Copy the items from the line containing "This screenshot has width=560, height=375." down to the line containing "tap(115, 57)", changing "Scheduled" to "Completed" and keeping everything else the same. Omit the pictures.

-- Begin Input records --

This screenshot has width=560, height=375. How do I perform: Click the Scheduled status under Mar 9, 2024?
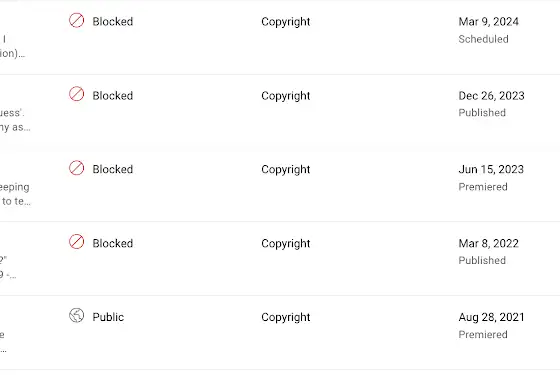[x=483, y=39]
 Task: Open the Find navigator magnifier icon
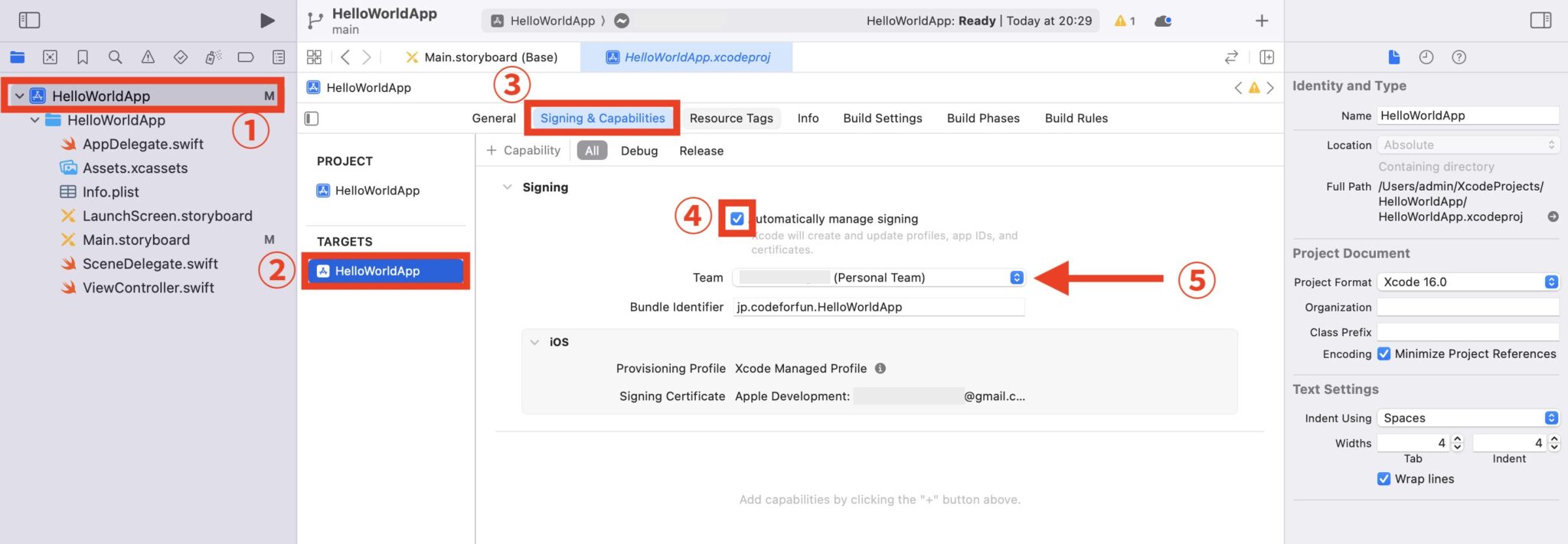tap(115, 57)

-- End Input records --
-- Begin Input records --

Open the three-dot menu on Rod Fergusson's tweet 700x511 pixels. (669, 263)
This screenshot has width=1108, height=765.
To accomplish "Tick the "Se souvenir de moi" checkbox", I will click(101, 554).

-- End Input records --

_Completed exercise_.
This screenshot has width=560, height=375. How do I perform: Click the Completed status under Mar 9, 2024?
[x=483, y=39]
 Task: Open the Find navigator magnifier icon
tap(115, 57)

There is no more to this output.